Use the following options for HA and standalone routers:

  • Any factory reset option with image.bin is present on the subfolder of bootflash.

  • For any factory reset option with packages.conf based boot, if packages.conf is present in any sub folder path under bootflash, the packages.conf and packages are copied back to bootflash root path after the factory reset.

  • Check for prompt abort cases as "Monitor for confirmation prompt." The factory-reset command should not proceed when aborted before final confirmation.When the standby router is not reachable, a message must appear stating factory reset will be performed only on the active router.


Note


  • If you boot the image from local storage, the image (.bin or packages.conf/packages) is retained after factory reset.

  • If you boot the image from TFTP server, the booted image is not copied to bootflash.

  • Only the config register value is retained. All other ROMMON variables are cleared.


Clear User Files from Bootflash on Factory Reset

Table 3. Feature History

Feature Name

Release Information

Description

Clear User Files from Bootflash on Factory Reset with "No Service Password Recovery" Configuration Enabled

Cisco IOS XE Cupertino 17.9.1

This feature provides additional security by removing all user files from bootflash during factory reset. It prevents the malicious users from accessing configuration files that are stored in bootflash on the Cisco NCS 4201 and NCS 4202 series routers.

Clear User Files from Bootflash on Factory Reset with "No Service Password Recovery" Configuration Enabled

Cisco IOS XE Dublin 17.10.1

This feature provides additional security by removing all user files from bootflash during factory reset. It prevents the malicious users from accessing configuration files that are stored in bootflash.

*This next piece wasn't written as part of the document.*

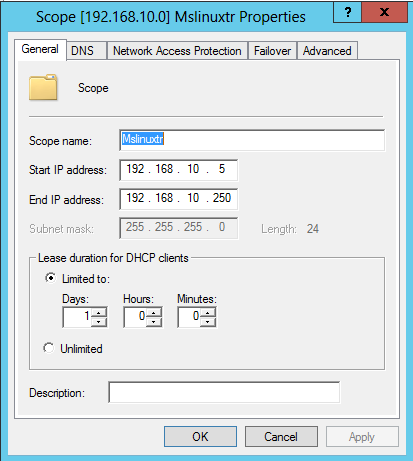Click the Description text field
The width and height of the screenshot is (413, 461).
224,392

This feature is applicable for Cisco NCS 4206 and NCS 4216 series routers.

Starting with Cisco IOS XE Cupertino 17.9.1, this feature removes all the user files from bootflash during factory reset associated with "no service password recovery" on the Cisco NCS 4201 and NCS 4202 series routers. This feature is supported in ROMMON version 15.6(53r)S onwards. Ensure that you upgrade to the Cisco IOS XE 17.9.1 Cupertino release version to get autoupgraded to this specific ROMMON version.

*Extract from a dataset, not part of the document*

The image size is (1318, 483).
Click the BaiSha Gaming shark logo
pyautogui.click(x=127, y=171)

Starting with Cisco IOS XE Dublin Release 17.10.1, this feature removes all the user files from bootflash during factory reset associated with "no service password recovery" on the Cisco NCS 4206 and NCS 4216 series routers. This feature is supported in ROMMON version 15.6(54r)S. Ensure that you upgrade to the Cisco IOS XE 17.10.1 Dublin release version to get autoupgraded to this specific ROMMON version.

During recovery mechanism from no-service password recovery configuration, when you attempt to boot with default configurations (Press CTRL+C and "yes"), this feature helps in removing the user files from bootflash along with the startup-configuration. It prevents the malicious users from accessing configuration files that are stored in the bootflash. All the required system files and software images are retained in the bootflash during the erase operation.